> ИЗВЛЕЧЁННЫЙ ТЕКСТ:

Антуан Лоран Лавуазье. Его жизнь и научная деятельность — страница 10 из 13

Вернувшись в Париж, он продолжал заниматься делами откупа, академии, порохового управления, составляя в то же время свой «Traité de chimie» и производя опыты над дыханием в сотрудничестве с Сегэном. Кроме того, он был избран в собрание городских представителей, где заседала в то время целая плеяда знаменитостей: мэр Бальи, начальник национальной гвардии Лафайет, ученые Кондорсе, Жюсье, Бруссоне, будущие революционные заправилы Бриссо, Дантон, Сантерр и другие.

Он участвовал также в различных комиссиях: монетного дела, народного здравоохранения и других; занимался ревизией госпиталей, выработкой мер, направленных на сохранение ружей от ржавчины, и другими делами, о которых мы не будем распространяться.

Он был членом «Клуба 1789 года» – клуба умеренной партии, поставившего своей задачей развитие, защиту и распространение принципов свободной конституции. Клуб этот существовал до 1791 года, но под конец потерял всякую популярность; принадлежность к нему даже считалась признаком плохих гражданских чувств.

> ЗАДАНИЕ 1: Можно ли преобразовать в нумерованный список строки перечня, начиная со строки, где есть «Task: Click the», и заканчивая концом перечня? Пустые строки пропустите, а изображения в ответ не включайте.

> ИМЕЮЩИЕСЯ ДАННЫЕ:
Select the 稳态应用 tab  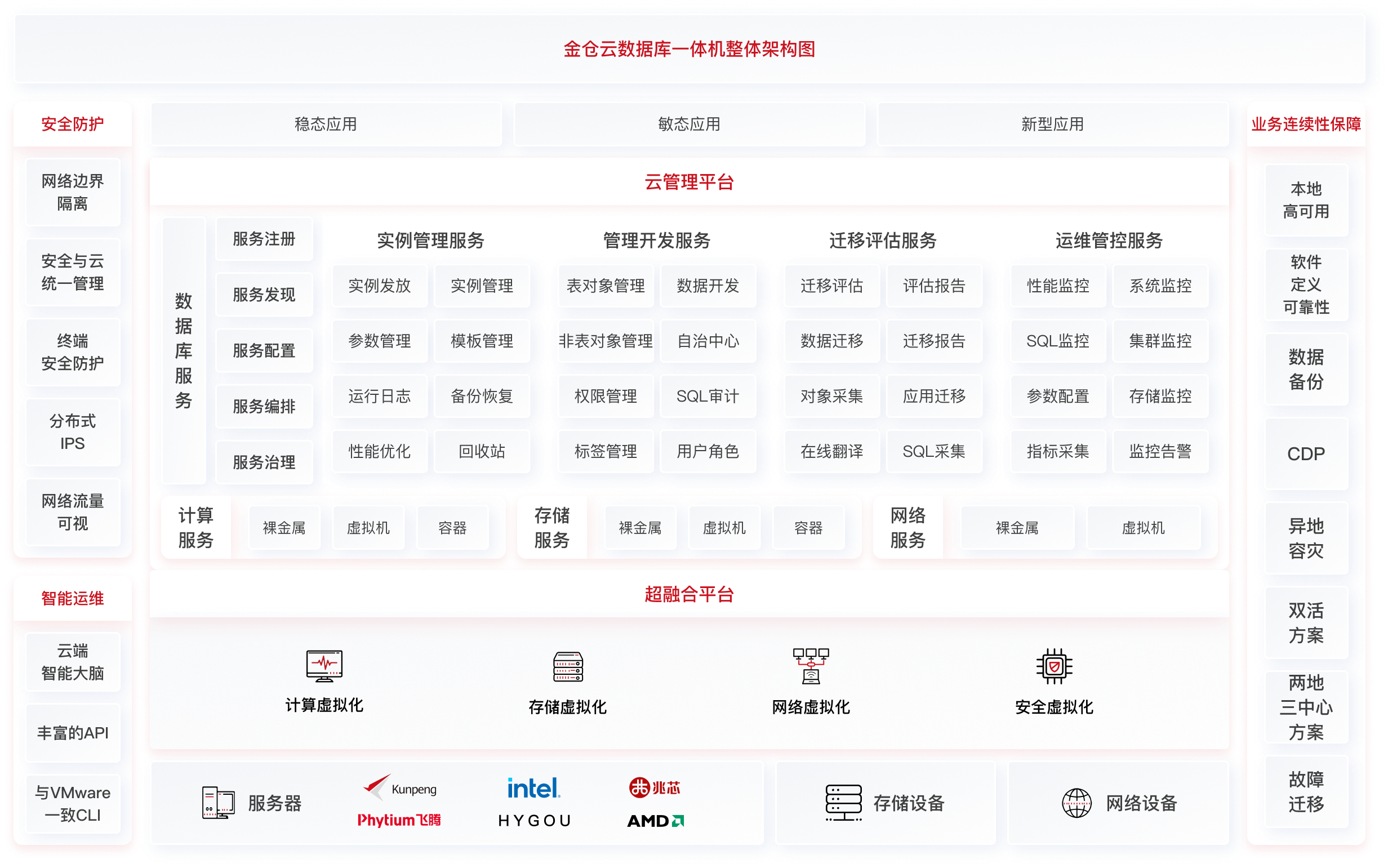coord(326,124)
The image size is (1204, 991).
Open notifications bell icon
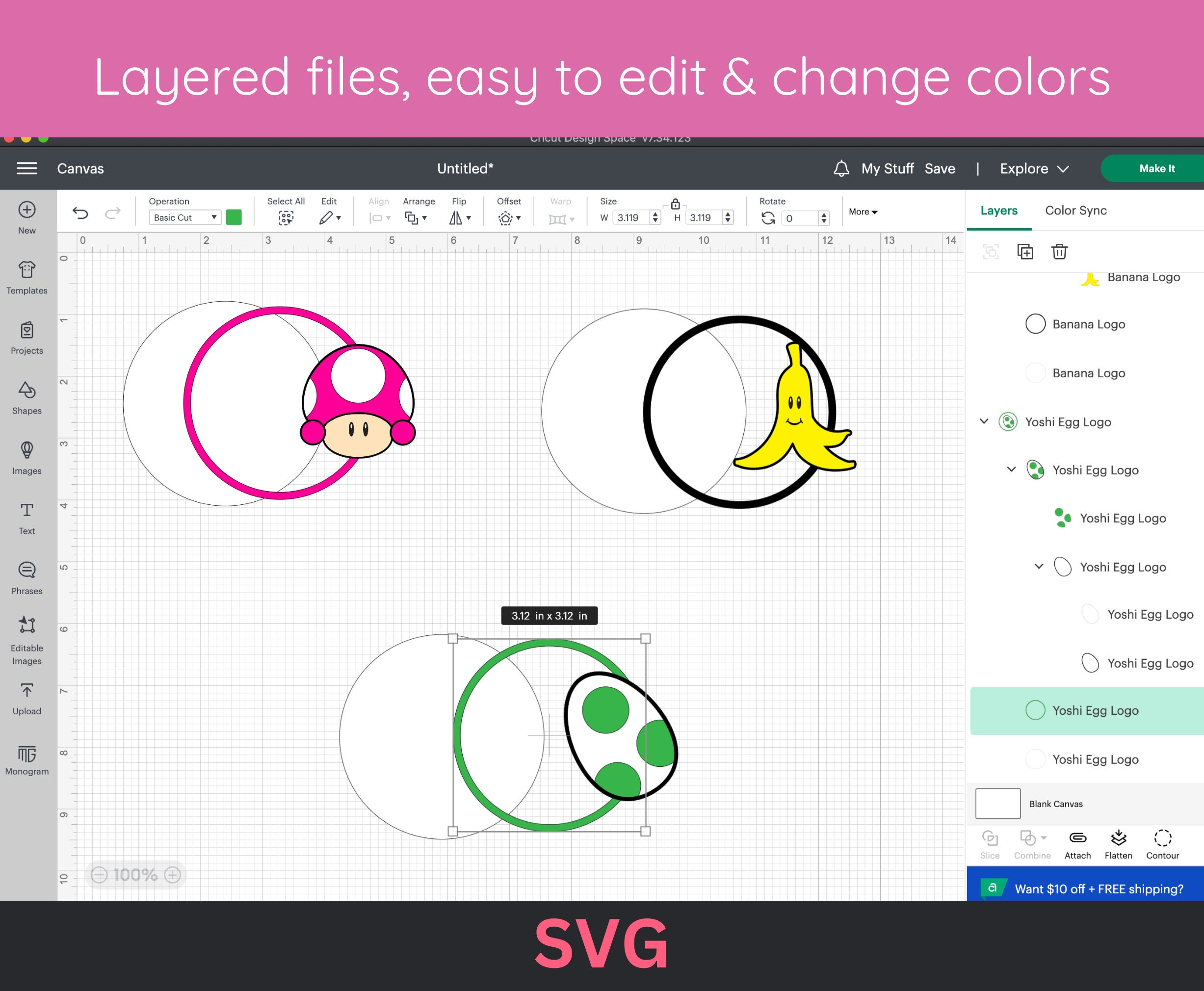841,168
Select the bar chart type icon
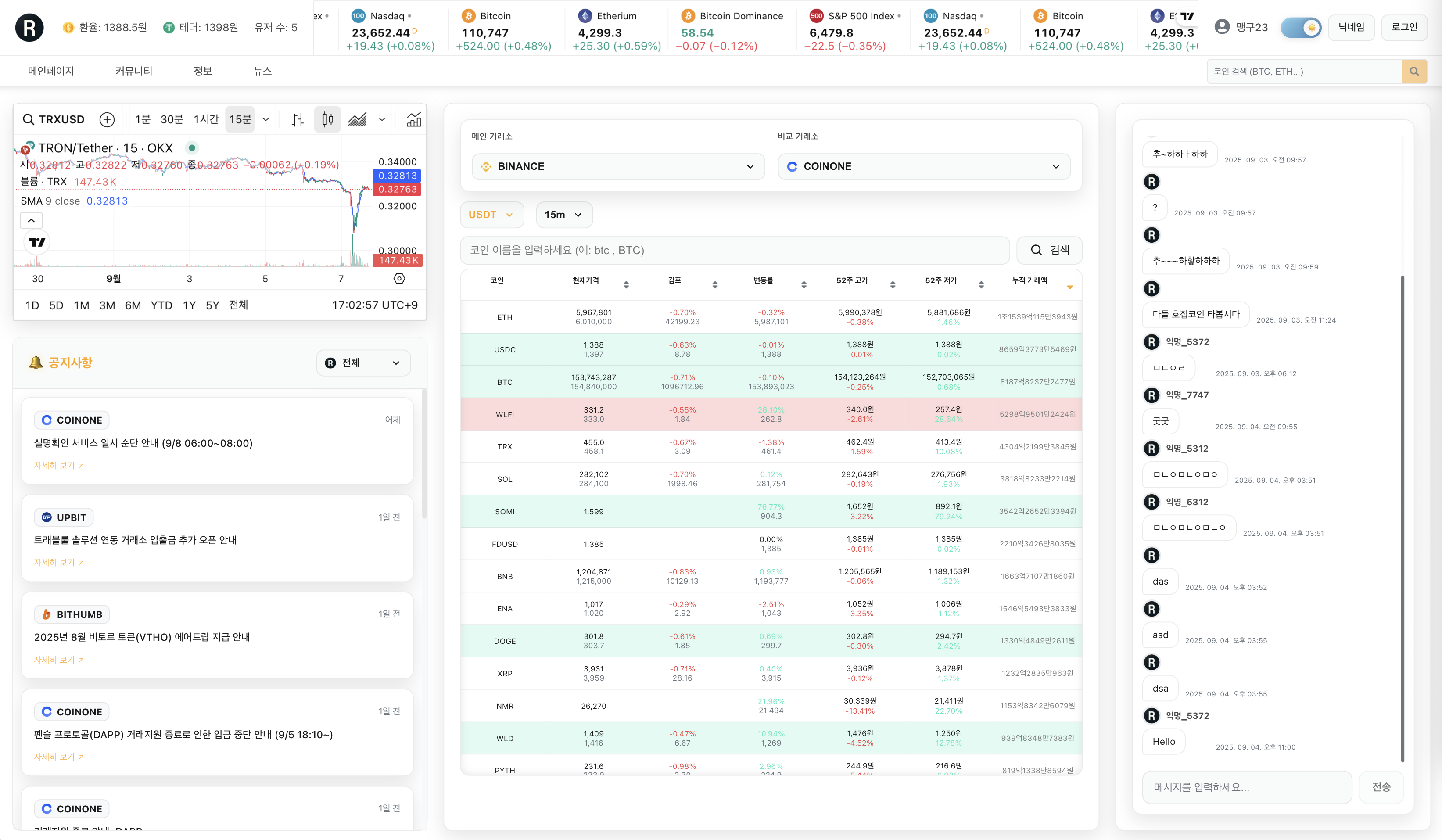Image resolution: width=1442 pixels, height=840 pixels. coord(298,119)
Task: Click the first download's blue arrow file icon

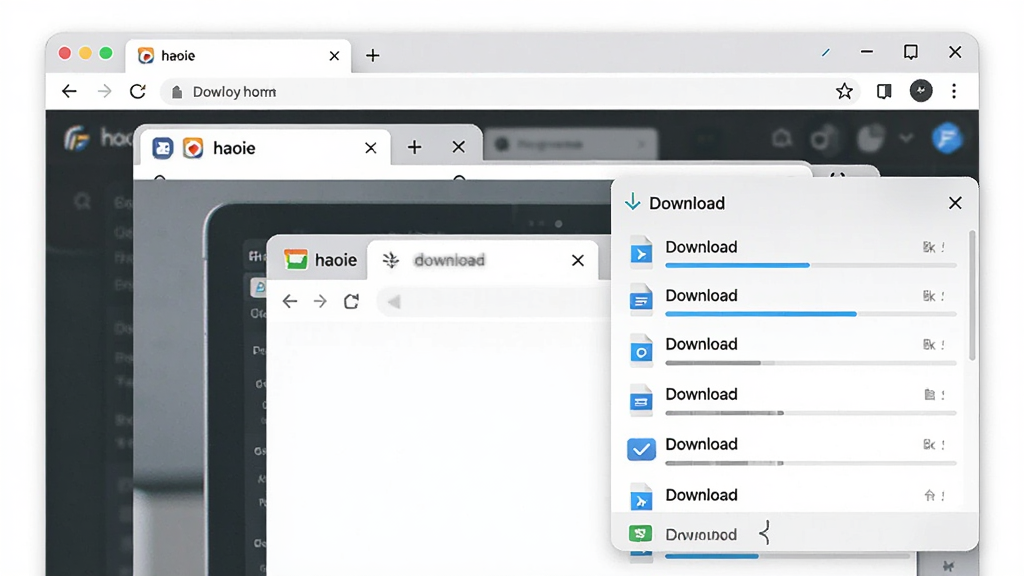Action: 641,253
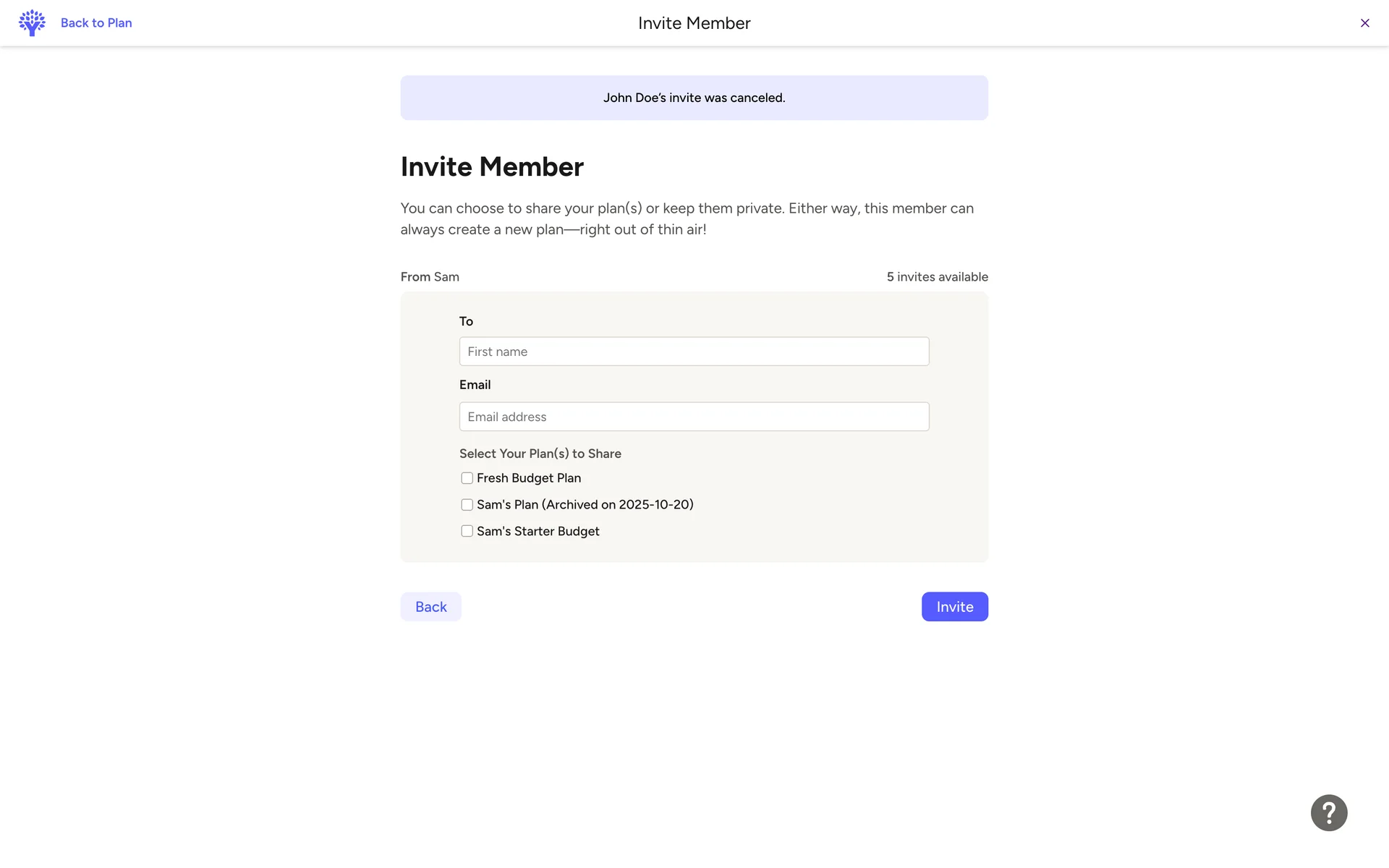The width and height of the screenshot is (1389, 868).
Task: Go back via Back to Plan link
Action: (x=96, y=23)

> ЗАДАНИЕ 2: Перепишите фрагмент текста о Лавуазье, начиная со слов «Он участвовал также» и заканчивая словами «не будем распространяться.», заменив «госпиталей» на «больниц».

> РЕЗУЛЬТАТ ЗАДАНИЯ 1:
1. Task: Click the first download's blue arrow file icon
2. Action: 641,253
3. The width and height of the screenshot is (1389, 868).
4. Task: Go back via Back to Plan link
5. Action: (x=96, y=23)

> РЕЗУЛЬТАТ ЗАДАНИЯ 2:
Он участвовал также в различных комиссиях: монетного дела, народного здравоохранения и других; занимался ревизией больниц, выработкой мер, направленных на сохранение ружей от ржавчины, и другими делами, о которых мы не будем распространяться.